### Dataset entries
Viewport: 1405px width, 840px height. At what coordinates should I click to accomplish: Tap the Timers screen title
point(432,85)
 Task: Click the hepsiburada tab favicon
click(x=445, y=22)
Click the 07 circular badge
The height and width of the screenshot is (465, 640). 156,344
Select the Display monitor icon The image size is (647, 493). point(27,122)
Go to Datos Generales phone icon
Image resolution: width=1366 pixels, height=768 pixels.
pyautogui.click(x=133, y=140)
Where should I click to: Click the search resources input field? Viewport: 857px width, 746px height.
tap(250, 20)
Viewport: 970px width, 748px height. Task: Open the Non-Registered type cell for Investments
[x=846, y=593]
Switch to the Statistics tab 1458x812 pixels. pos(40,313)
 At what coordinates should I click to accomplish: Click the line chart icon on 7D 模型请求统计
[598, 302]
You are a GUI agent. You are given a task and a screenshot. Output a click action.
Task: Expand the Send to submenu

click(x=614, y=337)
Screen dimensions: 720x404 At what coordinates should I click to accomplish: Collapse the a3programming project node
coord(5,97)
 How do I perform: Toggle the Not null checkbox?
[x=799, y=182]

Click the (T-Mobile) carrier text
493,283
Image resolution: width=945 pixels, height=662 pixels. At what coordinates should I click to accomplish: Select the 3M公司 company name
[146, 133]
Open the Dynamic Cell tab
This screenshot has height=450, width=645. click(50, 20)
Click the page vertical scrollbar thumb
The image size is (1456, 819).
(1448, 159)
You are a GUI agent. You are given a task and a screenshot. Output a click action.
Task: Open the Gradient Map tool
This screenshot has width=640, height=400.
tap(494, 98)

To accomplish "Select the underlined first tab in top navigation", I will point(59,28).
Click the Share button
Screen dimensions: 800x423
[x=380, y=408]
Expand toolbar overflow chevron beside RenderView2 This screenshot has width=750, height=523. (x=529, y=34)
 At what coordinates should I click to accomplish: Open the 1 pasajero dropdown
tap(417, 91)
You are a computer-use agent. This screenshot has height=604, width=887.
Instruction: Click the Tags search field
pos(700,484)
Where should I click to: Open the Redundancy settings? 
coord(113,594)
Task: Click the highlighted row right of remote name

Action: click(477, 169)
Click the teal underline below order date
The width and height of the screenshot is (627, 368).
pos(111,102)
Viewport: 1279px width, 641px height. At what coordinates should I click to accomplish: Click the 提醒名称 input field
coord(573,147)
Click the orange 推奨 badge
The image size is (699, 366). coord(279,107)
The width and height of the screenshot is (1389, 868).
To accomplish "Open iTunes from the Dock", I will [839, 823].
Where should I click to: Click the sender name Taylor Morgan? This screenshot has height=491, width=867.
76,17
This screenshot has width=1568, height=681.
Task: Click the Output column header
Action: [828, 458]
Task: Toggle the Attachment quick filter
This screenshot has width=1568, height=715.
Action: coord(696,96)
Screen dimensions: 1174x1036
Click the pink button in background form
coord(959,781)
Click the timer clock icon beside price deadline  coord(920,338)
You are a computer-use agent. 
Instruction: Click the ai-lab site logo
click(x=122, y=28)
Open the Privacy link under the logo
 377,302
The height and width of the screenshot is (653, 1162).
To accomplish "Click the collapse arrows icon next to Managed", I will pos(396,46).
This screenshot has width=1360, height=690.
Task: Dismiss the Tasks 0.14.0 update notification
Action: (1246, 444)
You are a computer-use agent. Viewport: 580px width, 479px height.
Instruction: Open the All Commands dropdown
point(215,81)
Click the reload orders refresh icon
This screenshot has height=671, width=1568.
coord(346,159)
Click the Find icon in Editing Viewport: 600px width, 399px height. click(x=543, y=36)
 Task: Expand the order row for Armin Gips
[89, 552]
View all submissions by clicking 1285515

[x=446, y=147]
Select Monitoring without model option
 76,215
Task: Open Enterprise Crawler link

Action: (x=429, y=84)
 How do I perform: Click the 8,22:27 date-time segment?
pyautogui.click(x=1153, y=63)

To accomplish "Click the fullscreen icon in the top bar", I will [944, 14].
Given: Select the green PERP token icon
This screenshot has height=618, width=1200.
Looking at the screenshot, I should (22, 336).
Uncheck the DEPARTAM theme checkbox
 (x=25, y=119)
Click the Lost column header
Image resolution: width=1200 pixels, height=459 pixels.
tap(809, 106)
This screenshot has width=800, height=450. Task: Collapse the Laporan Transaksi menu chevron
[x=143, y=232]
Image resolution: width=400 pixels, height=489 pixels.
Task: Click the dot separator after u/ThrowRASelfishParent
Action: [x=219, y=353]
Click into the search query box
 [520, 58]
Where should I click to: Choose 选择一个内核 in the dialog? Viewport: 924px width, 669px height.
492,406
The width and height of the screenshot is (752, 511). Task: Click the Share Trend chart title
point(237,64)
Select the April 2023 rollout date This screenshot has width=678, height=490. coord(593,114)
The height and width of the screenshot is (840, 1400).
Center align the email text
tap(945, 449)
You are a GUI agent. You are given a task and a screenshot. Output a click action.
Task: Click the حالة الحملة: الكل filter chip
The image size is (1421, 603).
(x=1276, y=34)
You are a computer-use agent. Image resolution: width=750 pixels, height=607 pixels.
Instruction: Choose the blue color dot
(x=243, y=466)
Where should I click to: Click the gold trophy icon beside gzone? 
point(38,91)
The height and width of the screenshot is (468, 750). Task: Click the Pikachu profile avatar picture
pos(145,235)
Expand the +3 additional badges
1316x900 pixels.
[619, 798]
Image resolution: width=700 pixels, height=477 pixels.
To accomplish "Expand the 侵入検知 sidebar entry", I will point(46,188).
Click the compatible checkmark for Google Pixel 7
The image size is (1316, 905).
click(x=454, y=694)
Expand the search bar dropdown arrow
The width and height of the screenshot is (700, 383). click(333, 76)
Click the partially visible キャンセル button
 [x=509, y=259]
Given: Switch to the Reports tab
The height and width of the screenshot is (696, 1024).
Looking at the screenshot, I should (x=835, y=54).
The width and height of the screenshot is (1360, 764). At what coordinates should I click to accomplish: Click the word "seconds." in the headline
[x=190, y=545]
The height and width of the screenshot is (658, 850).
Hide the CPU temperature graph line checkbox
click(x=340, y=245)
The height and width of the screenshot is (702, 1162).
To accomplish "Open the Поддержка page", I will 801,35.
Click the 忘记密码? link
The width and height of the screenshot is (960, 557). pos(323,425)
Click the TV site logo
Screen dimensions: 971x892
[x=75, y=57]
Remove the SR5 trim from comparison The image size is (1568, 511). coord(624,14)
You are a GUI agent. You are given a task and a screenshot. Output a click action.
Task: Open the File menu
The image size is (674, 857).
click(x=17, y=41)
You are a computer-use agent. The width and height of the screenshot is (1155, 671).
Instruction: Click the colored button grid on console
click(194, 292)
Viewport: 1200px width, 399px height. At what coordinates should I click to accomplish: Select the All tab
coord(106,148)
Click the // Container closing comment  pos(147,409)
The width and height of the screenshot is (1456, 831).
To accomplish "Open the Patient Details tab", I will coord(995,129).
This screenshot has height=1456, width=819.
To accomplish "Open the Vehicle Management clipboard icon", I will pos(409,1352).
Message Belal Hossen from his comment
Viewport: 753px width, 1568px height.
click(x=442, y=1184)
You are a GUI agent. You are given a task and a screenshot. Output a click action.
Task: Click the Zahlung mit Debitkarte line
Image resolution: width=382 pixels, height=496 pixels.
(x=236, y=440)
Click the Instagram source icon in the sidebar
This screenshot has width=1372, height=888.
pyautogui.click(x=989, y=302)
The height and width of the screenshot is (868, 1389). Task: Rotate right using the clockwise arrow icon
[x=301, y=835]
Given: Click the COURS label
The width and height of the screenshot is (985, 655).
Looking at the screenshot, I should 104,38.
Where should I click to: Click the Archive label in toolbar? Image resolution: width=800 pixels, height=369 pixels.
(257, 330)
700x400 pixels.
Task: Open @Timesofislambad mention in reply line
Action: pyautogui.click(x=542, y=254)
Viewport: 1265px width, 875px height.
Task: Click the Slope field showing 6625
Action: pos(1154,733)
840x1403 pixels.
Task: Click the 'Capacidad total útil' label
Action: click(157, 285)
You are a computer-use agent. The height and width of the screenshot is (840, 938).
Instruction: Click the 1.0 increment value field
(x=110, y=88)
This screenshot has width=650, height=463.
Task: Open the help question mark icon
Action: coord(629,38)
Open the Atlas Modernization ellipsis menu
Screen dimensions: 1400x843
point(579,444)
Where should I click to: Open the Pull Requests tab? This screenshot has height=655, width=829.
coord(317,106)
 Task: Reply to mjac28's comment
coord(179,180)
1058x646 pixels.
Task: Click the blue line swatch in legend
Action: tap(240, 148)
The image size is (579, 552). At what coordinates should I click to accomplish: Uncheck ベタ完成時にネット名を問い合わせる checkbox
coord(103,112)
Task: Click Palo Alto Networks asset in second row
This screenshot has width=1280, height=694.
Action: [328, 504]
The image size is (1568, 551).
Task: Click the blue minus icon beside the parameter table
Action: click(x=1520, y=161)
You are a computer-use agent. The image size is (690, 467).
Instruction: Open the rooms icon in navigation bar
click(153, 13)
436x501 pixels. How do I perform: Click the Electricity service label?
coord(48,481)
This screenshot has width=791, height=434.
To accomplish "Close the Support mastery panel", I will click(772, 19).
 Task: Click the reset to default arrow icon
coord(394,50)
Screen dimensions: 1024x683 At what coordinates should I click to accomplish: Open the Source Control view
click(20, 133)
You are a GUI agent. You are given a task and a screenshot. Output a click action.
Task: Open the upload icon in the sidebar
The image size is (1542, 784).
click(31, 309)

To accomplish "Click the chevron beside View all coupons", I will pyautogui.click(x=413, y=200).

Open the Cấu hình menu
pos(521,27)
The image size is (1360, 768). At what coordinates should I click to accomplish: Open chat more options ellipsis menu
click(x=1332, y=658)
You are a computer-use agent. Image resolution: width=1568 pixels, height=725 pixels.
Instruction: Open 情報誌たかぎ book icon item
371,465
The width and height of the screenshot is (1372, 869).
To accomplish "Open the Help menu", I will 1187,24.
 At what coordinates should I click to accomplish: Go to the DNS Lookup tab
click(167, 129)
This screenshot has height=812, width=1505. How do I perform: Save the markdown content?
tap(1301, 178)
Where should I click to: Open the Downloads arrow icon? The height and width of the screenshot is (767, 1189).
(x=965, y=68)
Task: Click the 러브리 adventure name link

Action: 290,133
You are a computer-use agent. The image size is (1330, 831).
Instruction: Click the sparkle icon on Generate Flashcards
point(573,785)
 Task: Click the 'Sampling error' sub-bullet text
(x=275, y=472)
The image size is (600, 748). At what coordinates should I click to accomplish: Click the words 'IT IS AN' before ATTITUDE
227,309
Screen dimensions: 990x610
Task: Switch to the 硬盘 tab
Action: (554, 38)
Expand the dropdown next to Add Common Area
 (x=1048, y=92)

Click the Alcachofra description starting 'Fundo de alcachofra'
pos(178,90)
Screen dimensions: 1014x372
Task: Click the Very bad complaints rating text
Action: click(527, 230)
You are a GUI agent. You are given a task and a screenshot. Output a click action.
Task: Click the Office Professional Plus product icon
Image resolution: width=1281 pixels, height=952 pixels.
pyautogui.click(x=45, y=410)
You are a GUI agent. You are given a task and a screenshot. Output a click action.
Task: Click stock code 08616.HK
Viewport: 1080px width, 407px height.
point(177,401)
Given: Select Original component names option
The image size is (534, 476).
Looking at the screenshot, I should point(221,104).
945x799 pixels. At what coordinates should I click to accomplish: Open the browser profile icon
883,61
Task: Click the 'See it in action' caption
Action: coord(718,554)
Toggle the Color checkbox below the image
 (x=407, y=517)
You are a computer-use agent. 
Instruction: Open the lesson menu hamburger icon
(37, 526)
######
» How to complete this task: Task for the records above: copy every line in which the word "filter" occurs.

» Exercise output:
Task: Toggle the Attachment quick filter
Task: Click the حالة الحملة: الكل filter chip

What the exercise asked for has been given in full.